> [WHAT IS NEEDED]
Copy the stretch of the court opinion below from "Plaintiffs, Sanctuary Capital, LLC, and" through "reverse and remand." word for word.

> [PASSAGE]

** start **

Opinion
No. 49,766–CA.
2015-04-15
Wiener, Weiss & Madison, by Roger Joseph Naus , Michael Allyn Stroud , Shreveport, for Appellants, Sanctuary Capital, LLC, J. Bishop Johnston, W. Clinton Raspberry, Jr., MSC Two, LLC, O.A. Cannon, Jr., Nelson D. Abell, III, R. Stewart Ewing, Jr., Carolyn W. Perry, Annette Williams Carroll, Molly Williams, and Clark M. Williams, III, on behalf of North Louisiana Bidco, LLC. Heck Law Firm, LLP, by Charles Herman Heck, Sr. , Charles Herman Heck, Jr. , Monroe, for Appellee, James Randolph Garner. Wheelis & Rozanski, by Stephen D. Wheelis , Richard Alan Rozanski , Shawn M. Bordelon , for Appellee, North Louisiana Bidco, LLC. Henry A. Biedenharn, III, Appellee, In Proper Person.
Wiener, Weiss & Madison, by Roger Joseph Naus, Michael Allyn Stroud, Shreveport, for Appellants, Sanctuary Capital, LLC, J. Bishop Johnston, W. Clinton Raspberry, Jr., MSC Two, LLC, O.A. Cannon, Jr., Nelson D. Abell, III, R. Stewart Ewing, Jr., Carolyn W. Perry, Annette Williams Carroll, Molly Williams, and Clark M. Williams, III, on behalf of North Louisiana Bidco, LLC. Heck Law Firm, LLP, by Charles Herman Heck, Sr., Charles Herman Heck, Jr., Monroe, for Appellee, James Randolph Garner.
Wheelis & Rozanski, by Stephen D. Wheelis, Richard Alan Rozanski, Shawn M. Bordelon, for Appellee, North Louisiana Bidco, LLC.
Henry A. Biedenharn, III, Appellee, In Proper Person.
Before BROWN, DREW and GARRETT, JJ.
DREW, J.
Plaintiffs, Sanctuary Capital, LLC, and a group of other members of North LouisianaBidco, LLC (“NLB”), appeal from a judgment sustaining an exception of prematurity and dismissing their action against NLB. For the following reasons, we reverse and remand.
NLB was organized in 1999 and licensed as a Business Industry Development Corporation to provide financing to small businesses in North Louisiana. Soon after the company was formed, its members executed a detailed operating agreement. This agreement provides, in part, for the management and control of the company; the agreement named defendants Richard Cloud and James Garner as the company's managers. Cloud, his son, and Garner control a majority ownership interest in NLB.
In September 2013, NLB, Cloud, Garner and two other companies affiliated with Cloud and Garner were sued by Craig Taylor, Inc. (“CTI”), a company with which these defendants had engaged in business dealings. CTI demanded, among other things, a money judgment against NLB, Cloud and Garner. CTI's 185–paragraph petition alleged that Cloud and Garner had engaged in various acts of self-dealing with NLB as well as fraud and forgery.
On May 2, 2014, 11 members of NLB filed a petition which they captioned as a derivative action; this action was combined with a demand for injunctive relief. The defendants in this action included NLB, Cloud and Garner. Plaintiffs urged that they sought to enforce NLB's own right to examine the company's “financial and other” records, an effort that had been thwarted by Cloud and Garner's refusal to make the records available to them. Plaintiffs asserted that CTI's allegations of wrongdoing against Cloud and Garner, along with a $6 million bad debt expense on NLB's 2013 financial statement, were behind their efforts to scrutinize NLB's records.

** end **

> [SUPPLIED INFORMATION]
** start **

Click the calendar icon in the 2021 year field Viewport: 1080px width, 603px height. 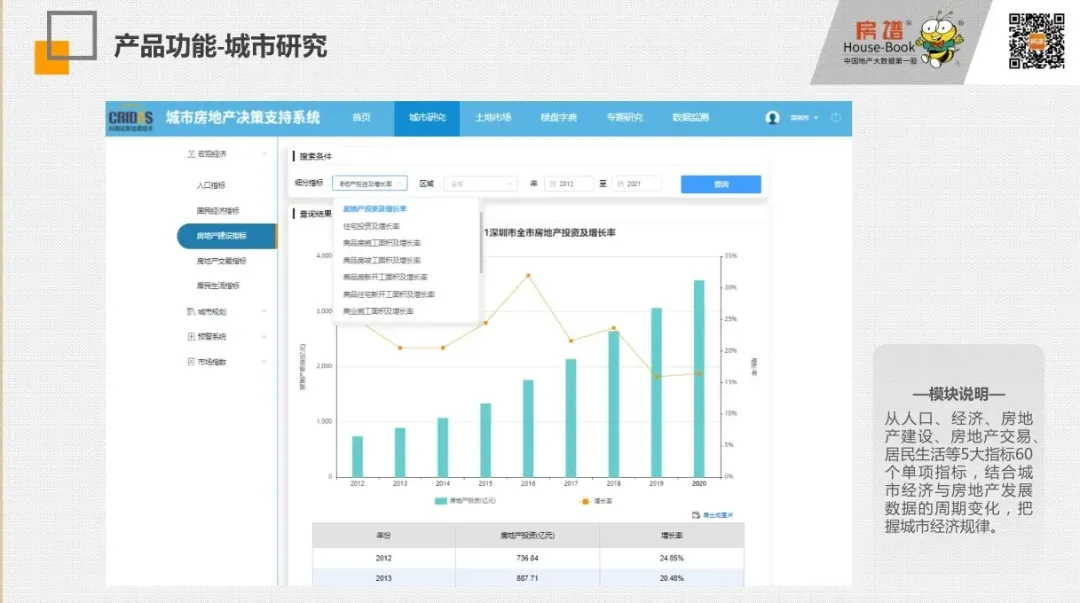[619, 183]
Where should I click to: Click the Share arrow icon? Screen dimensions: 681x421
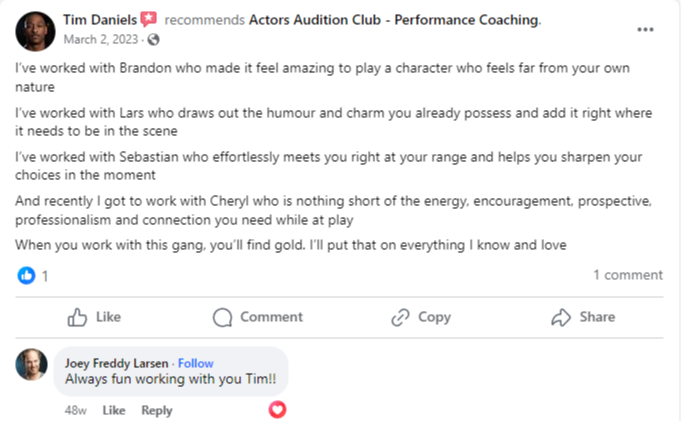point(561,317)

** end **

> [TASK RESPONSE]
Plaintiffs, Sanctuary Capital, LLC, and a group of other members of North LouisianaBidco, LLC (“NLB”), appeal from a judgment sustaining an exception of prematurity and dismissing their action against NLB. For the following reasons, we reverse and remand.